118 Cal. 379 | Cal. | 1897

McFARLAND, J.

When this cause was submitted there was also submitted a motion to dismiss the appeal upon the ground that there was no sufficient undertaking on appeal given. The order appealed from is an order settling the final account of the executors of the estate of Ellen M. Marshall, deceased, and also distributing certain remaining property of said estate, and it is contended by respondent that there are really two appeals, one from the order settling the account and the other from the order of distribution, and that as the undertaking refers to only one appeal it is invalid, because it cannot be determined to which of the appeals it refers. The appeal is really only from certain named parts of the order, and it is doubtful whether it is an appeal from anything more than parts of the order settling the account. But this question need not be determined, because counsel for respondents signed a stipulation which was attached to the transcript to the effect “that an undertaking in due form was properly made and filed on behalf of said legatees and dev-isees in said action within five days after the service and filing of the said notice of appeal”; and after the expiration of the time within which another bond might have been filed counsel cannot be relieved of the effect of such a stipulation upon the show*381ing made in this case. The motion to dismiss the appeal is denied.

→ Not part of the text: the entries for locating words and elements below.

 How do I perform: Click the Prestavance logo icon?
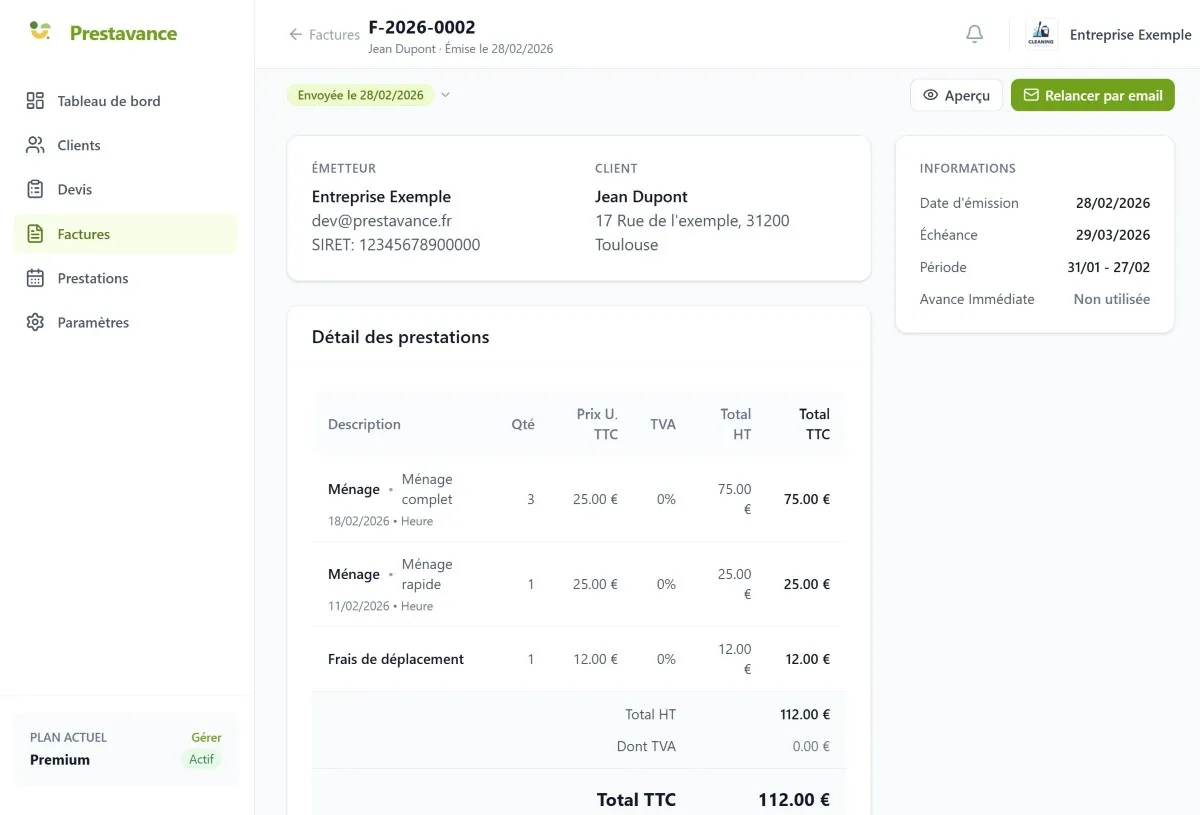coord(40,31)
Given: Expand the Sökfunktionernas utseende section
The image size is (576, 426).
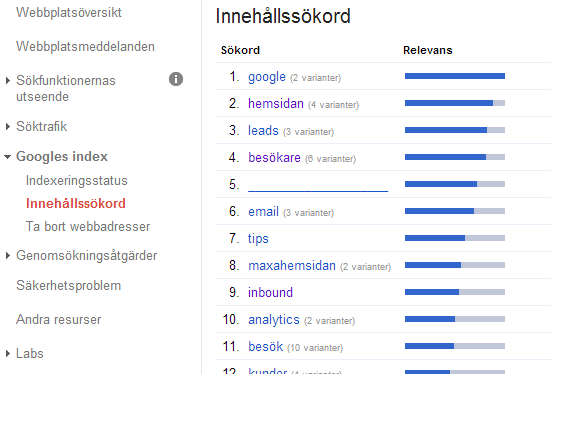Looking at the screenshot, I should 8,80.
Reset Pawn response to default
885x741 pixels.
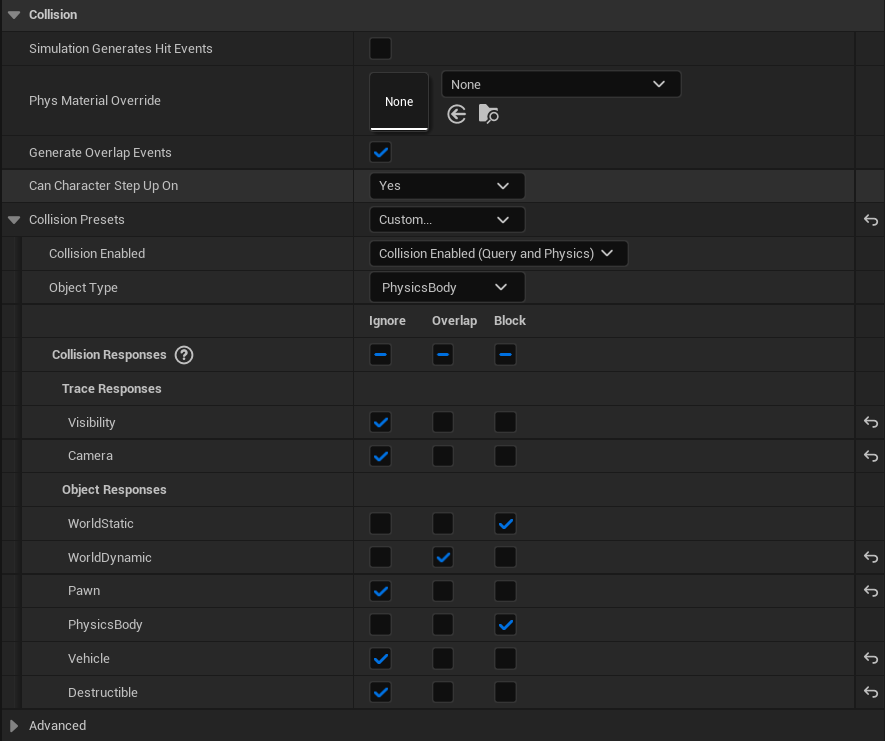point(870,591)
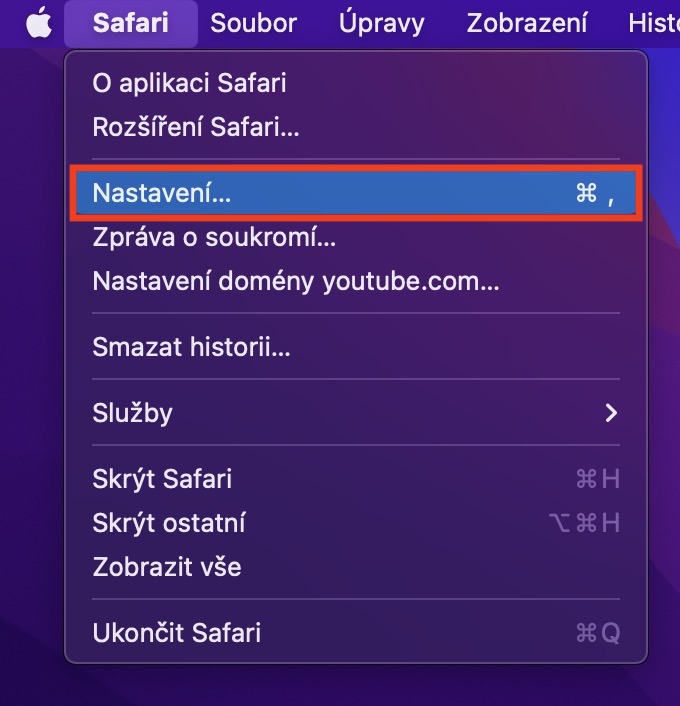Image resolution: width=680 pixels, height=706 pixels.
Task: Quit via Ukončit Safari
Action: pyautogui.click(x=177, y=632)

Upon the merits of the case we see no good reason for disturbing the order of the court below. The largest and main item of the account which is contested by appellants was a certain amount expended by the executors in the construction of a tomb over the remains of the decedent; but that amount was allowed and approved in the settlement of the first and second final accounts of the executors as found by the court, “after due and sufficient notice of the filing of said accounts and of the time and place of hearing thereon had been given, and that neither of said orders have ever been appealed from or set aside or modified.” This, under the circumstances of this case, was conclusive. (Code Civ. Proc., secs. 1633, 1634, 1637; Estate of Stott, 52 Cal. 403; Walls v. Walker, 37 Cal. 424; Reynolds v. Brumagim, 54 Cal. 254.) This is also true of the item arising out of the sale of a carriage. It is also contended by appellants that the court erred in allowing the executors their commissions, which they were entitled to under the code, upon the ground that they had agreed to take less; but we see no' sufficient evidence in the record to warrant us in overruling the court below upon that point. Neither do' we see any error committed by the court in the matter of rents which belonged jointly to the appellants and the executor, Marshall; the conclusion of the court upon that point seems to be correct. The allowance of one hundred dollars as a fee for the attorneys of the executors was not unreasonable, and was properly allowed. Something is said in the brief of appellants about a certain certificate of indebtedness which the estate had against a bank which became insolvent. It appears that the executors first stated the amount of the face of the certificate as cash, but it appears that the proportionate share which the estate received upon the said certificate of the insolvent bank was less than its amount, and appellants seem to claim that the executors should be charged with the full amount of the face of the certificate. But, while this point is alluded to in the brief, no such point is made in the exceptions to the final account of the executors or in the specifications of error. Indeed, other parts of the transcript show that all parties under*382stood the real amount to be that which was approved in the account. We see no other points necessary to be noticed.

The order appealed from is affirmed.

Henshaw, J., and Temple, J., concurred.